_Your task_
Repeat all the data word for word.
Information: Begin
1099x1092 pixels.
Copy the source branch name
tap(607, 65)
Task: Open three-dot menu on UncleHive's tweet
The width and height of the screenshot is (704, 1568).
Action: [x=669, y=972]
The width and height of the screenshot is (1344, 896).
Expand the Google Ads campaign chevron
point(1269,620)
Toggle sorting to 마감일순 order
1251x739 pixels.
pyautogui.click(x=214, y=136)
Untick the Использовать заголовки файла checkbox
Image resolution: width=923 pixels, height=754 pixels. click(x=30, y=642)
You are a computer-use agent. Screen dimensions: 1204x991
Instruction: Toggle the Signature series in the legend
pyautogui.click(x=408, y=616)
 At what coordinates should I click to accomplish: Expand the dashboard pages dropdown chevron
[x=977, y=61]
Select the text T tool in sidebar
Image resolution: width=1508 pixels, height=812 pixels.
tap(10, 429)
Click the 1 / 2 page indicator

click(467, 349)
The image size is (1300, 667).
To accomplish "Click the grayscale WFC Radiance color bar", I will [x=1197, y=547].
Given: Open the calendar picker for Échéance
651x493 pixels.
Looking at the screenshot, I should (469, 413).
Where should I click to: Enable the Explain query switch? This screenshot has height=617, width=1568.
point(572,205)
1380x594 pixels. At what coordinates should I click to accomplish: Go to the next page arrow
Information: End
_Problem solution_
1099x1092 pixels.
Copy the source branch name
tap(607, 65)
Task: Open three-dot menu on UncleHive's tweet
The width and height of the screenshot is (704, 1568).
Action: [x=669, y=972]
The width and height of the screenshot is (1344, 896).
Expand the Google Ads campaign chevron
point(1269,620)
Toggle sorting to 마감일순 order
1251x739 pixels.
pyautogui.click(x=214, y=136)
Untick the Использовать заголовки файла checkbox
Image resolution: width=923 pixels, height=754 pixels. click(x=30, y=642)
You are a computer-use agent. Screen dimensions: 1204x991
Instruction: Toggle the Signature series in the legend
pyautogui.click(x=408, y=616)
 At what coordinates should I click to accomplish: Expand the dashboard pages dropdown chevron
[x=977, y=61]
Select the text T tool in sidebar
Image resolution: width=1508 pixels, height=812 pixels.
tap(10, 429)
Click the 1 / 2 page indicator

click(467, 349)
The image size is (1300, 667).
To accomplish "Click the grayscale WFC Radiance color bar", I will [x=1197, y=547].
Given: Open the calendar picker for Échéance
651x493 pixels.
Looking at the screenshot, I should (469, 413).
Where should I click to: Enable the Explain query switch? This screenshot has height=617, width=1568.
point(572,205)
1380x594 pixels. At what coordinates should I click to accomplish: Go to the next page arrow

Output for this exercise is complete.